What is required >> Among the entries below, count the lines that contain the word "panel". Write down only the total.

Stored records >>
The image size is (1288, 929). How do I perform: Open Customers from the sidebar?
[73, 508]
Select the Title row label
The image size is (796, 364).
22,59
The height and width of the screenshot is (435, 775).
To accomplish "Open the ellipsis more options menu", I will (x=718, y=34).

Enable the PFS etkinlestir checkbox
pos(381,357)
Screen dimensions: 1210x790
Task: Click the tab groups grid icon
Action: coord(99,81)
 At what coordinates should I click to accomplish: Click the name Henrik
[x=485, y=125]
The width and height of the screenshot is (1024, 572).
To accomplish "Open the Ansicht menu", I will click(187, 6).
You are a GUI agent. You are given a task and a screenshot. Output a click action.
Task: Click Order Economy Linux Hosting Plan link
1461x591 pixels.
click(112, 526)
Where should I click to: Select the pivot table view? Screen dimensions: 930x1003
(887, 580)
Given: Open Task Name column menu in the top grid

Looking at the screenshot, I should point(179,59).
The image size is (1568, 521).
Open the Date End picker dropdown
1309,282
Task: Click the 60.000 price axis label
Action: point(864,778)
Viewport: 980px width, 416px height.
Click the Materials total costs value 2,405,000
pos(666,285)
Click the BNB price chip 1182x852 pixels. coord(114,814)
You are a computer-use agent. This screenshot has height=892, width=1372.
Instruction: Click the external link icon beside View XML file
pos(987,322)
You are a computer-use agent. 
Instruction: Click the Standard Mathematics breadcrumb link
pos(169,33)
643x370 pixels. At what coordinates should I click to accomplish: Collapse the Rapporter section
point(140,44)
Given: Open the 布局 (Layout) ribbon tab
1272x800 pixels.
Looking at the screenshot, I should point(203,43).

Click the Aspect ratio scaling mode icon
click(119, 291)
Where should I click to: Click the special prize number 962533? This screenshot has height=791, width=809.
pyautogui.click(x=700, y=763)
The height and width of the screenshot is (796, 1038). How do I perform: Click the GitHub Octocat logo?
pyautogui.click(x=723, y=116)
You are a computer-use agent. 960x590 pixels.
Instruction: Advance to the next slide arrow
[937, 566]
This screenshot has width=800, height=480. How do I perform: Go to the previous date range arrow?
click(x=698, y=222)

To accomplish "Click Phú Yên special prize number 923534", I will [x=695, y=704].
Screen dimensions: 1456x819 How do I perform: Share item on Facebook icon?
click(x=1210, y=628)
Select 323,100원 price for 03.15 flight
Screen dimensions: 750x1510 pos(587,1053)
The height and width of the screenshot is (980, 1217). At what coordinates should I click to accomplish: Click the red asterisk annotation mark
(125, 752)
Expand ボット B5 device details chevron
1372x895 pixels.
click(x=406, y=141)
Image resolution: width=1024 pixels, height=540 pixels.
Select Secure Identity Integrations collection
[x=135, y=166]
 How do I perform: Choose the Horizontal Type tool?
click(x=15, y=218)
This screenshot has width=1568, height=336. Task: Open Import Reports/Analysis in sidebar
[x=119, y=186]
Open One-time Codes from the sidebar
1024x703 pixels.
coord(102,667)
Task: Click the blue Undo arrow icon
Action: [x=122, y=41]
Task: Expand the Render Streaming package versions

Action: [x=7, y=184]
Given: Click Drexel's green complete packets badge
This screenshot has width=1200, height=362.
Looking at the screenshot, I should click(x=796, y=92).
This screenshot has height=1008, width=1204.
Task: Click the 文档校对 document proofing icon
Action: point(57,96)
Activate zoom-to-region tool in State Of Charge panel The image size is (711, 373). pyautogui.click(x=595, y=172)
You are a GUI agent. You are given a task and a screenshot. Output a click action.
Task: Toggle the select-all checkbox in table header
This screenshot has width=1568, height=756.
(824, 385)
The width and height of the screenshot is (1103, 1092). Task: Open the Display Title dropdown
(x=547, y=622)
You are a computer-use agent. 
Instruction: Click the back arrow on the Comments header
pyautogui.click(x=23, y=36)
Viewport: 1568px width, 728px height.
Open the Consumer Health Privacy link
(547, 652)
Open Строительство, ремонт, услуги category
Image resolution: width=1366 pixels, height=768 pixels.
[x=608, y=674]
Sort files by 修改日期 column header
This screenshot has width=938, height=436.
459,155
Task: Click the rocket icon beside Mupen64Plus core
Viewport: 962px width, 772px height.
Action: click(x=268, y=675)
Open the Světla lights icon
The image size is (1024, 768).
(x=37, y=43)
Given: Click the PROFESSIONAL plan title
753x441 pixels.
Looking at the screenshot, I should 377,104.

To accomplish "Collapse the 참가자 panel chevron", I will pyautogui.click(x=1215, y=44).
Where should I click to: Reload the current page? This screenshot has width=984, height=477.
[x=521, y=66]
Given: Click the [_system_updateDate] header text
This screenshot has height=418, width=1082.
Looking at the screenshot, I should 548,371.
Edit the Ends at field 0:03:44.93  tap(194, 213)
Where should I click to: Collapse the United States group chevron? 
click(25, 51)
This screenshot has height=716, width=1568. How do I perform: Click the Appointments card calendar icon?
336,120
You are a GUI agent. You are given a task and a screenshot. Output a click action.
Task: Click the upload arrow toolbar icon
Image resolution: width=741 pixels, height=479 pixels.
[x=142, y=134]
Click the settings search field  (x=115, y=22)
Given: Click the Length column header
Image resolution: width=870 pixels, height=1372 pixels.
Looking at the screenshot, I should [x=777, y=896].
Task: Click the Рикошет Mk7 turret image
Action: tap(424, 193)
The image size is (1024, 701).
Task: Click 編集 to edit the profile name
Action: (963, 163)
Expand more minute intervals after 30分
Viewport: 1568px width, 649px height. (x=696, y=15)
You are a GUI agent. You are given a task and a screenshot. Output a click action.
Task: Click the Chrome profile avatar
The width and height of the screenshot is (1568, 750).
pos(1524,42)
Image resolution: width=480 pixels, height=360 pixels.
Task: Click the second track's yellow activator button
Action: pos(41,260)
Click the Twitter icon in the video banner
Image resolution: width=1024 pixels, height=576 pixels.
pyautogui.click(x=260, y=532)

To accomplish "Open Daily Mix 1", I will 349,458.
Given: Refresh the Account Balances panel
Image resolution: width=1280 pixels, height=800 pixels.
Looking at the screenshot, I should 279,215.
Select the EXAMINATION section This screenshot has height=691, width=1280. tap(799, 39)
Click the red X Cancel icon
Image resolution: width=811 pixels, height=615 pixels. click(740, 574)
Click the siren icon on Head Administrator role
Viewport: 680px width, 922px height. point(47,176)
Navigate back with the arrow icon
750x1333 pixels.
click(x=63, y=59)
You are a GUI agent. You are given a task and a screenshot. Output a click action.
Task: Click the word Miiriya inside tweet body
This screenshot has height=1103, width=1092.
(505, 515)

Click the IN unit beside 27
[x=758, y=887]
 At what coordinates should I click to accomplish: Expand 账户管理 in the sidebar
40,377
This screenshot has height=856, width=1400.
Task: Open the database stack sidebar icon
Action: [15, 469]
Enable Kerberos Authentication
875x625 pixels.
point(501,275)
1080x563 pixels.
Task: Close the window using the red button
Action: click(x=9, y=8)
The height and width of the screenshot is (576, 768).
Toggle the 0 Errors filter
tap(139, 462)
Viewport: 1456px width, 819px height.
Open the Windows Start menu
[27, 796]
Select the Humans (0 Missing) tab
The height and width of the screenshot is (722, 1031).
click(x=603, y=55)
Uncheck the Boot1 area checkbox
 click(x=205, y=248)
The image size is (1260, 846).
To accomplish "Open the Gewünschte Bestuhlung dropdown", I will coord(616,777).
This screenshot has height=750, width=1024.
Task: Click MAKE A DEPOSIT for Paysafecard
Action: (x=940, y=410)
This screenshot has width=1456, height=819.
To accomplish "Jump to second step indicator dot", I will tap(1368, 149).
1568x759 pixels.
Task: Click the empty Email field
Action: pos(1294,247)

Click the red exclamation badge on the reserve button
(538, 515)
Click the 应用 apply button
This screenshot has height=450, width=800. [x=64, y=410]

Final answer >> 3